This resource is so large that the amount of solar energy absorbed by the earth in an hour is equivalent to all the energy used in the world during one year.

The easiest change you can make is to hang your laundry out to dry on a clothes line. This was a very common practice until recently and if you look at historic pictures of the city, you can tell what day of the week a picture was taken if there was laundry hanging out to dry because Mondays were washing day.

With the invention of dryers though, this tradition has gone by the wayside. While some communities and home-owner associations have prohibited individuals from drying their clothes outdoors, Pittsburgh doesn’t have any ordinances banning the practice, so we should all take advantage.

The clothes dryer is the second most consumptive appliance in your house (next to the water heater). Each load of laundry that is hung out to dry saves between 2,000 to 5,000 watts of energy or about 6 percent of household energy.

If everyone in Pittsburgh hung their clothes out to dry, that 6 percent savings would run all the households in the North Shore, Allegheny West, Allegheny Center, Deutschtown, Central Northside, Fineview, California-Kirkbride and Brighton Heights.

Since most appliances get their electricity from utilities that run on fossil fuels, any reduction in dryer use in turn reduces the region’s carbon footprint and helps to meet the Pittsburgh Climate Action Plan to reduce its greenhouse emissions 20 percent by 2023.

Additional savings come from the reduced wear and tear on the clothes, allowing them to last longer.
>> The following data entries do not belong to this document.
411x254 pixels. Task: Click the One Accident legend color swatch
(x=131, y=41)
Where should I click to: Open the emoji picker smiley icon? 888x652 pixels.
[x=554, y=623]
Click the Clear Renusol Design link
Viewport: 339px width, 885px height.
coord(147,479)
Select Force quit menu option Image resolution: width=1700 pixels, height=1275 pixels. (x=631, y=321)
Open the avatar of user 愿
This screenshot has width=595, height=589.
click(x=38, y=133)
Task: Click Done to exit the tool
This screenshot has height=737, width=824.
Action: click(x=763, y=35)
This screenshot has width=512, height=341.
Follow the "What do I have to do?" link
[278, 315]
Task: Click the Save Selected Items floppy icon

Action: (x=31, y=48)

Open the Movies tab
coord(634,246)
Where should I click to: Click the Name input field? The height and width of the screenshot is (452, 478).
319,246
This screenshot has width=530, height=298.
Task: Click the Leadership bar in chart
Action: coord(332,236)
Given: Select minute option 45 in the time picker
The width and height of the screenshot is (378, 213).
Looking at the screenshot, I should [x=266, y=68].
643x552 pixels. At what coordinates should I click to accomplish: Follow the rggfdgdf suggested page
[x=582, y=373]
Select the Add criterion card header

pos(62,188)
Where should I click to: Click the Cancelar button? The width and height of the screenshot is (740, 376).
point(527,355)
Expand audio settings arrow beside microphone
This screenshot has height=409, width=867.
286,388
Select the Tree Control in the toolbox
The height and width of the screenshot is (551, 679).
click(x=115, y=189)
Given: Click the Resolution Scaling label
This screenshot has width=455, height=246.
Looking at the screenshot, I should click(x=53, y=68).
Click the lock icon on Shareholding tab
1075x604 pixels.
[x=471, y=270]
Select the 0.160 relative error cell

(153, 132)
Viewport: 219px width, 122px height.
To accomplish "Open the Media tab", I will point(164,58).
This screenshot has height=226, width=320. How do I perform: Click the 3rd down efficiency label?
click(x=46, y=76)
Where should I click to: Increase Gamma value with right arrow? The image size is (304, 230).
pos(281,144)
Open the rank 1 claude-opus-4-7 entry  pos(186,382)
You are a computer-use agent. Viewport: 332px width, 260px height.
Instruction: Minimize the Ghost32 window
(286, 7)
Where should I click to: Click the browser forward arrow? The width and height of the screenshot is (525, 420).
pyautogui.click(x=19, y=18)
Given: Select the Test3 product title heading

The final clincher: No dryer sheet will give you the fresh scent of laundry hung out to dry (but it will give you all of the chemicals needed to produce these sheets).

And if it rains and you need to get something dry, you can still do a few things to let the dryer run more efficiently. Clean the lint filter, dry clothing of equal weights together (jeans with jeans, lightweight cotton with lightweight cotton, etc.) and making sure your dryer vent is unblocked.

Joseph Reznik teaches sustainability at the Community College of Allegheny County’s main campus. You can reach him at [email protected]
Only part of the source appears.